WHAT YOU WILL DO >>
In the material below, some lines carry "computer". Copy each such line.

DATA UNDER STUDY >>
==*==

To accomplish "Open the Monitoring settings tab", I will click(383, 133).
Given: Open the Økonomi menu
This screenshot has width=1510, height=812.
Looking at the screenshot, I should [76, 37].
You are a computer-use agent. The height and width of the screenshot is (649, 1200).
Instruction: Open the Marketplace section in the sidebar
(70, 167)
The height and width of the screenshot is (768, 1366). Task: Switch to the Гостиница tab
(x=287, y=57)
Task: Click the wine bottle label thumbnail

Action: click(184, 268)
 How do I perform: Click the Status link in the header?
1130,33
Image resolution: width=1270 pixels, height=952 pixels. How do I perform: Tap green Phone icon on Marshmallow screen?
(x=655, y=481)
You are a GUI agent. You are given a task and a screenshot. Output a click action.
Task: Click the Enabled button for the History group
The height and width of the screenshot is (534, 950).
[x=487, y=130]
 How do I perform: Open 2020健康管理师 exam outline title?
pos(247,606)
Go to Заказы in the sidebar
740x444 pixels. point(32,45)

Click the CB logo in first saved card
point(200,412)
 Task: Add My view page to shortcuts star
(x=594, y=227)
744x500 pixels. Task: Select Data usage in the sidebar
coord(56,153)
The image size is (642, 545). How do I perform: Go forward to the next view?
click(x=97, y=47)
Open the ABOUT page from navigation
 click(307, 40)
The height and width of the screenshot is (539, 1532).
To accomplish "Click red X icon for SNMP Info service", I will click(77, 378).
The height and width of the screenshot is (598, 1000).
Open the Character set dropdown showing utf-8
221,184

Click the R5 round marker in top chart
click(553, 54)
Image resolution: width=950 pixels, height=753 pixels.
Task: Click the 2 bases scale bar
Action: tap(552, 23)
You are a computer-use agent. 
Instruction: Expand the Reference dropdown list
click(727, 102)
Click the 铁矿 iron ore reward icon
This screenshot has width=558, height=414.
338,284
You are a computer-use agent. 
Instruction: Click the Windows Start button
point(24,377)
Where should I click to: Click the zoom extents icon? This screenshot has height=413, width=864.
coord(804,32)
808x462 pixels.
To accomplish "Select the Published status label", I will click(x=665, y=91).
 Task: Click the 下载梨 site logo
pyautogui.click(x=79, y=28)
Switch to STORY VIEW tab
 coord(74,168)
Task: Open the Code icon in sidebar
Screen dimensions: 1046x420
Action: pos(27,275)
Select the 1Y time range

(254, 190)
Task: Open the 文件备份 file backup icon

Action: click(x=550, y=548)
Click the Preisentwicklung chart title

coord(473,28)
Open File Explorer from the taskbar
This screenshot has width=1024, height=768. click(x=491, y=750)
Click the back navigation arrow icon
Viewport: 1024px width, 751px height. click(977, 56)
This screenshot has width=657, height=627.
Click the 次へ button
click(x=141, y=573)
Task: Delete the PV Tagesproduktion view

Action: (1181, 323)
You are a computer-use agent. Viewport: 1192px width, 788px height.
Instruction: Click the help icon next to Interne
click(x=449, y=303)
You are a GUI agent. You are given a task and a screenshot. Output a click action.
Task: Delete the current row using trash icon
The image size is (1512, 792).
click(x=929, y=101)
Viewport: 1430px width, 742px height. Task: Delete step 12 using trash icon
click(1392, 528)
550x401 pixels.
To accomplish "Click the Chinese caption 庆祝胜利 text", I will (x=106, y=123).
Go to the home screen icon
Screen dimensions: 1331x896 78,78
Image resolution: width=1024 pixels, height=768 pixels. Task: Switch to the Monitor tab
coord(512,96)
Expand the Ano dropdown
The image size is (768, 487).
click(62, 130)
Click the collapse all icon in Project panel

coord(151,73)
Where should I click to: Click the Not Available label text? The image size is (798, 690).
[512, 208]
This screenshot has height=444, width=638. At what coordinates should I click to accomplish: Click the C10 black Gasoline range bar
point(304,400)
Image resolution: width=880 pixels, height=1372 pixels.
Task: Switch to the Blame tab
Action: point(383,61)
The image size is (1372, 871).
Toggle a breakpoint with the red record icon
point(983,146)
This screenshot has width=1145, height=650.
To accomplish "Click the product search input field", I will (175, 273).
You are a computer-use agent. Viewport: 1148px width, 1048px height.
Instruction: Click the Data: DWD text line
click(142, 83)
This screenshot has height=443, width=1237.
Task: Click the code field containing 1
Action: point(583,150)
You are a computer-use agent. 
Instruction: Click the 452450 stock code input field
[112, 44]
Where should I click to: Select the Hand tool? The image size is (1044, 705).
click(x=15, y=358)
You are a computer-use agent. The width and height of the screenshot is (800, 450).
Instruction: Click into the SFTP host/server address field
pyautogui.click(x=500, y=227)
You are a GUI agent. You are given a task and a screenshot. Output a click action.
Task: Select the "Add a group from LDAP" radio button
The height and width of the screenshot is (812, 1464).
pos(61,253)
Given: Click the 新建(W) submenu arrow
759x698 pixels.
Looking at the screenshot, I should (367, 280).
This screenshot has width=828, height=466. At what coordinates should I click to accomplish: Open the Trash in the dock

==*==

SOLUTION FOR THIS TASK >>
You are a computer-use agent. The height and width of the screenshot is (649, 1200).
You are a computer-use agent. 
You are a computer-use agent. 
You are a computer-use agent. Viewport: 1192px width, 788px height.
You are a computer-use agent. Viewport: 1148px width, 1048px height.
You are a computer-use agent. 
You are a computer-use agent. The width and height of the screenshot is (800, 450).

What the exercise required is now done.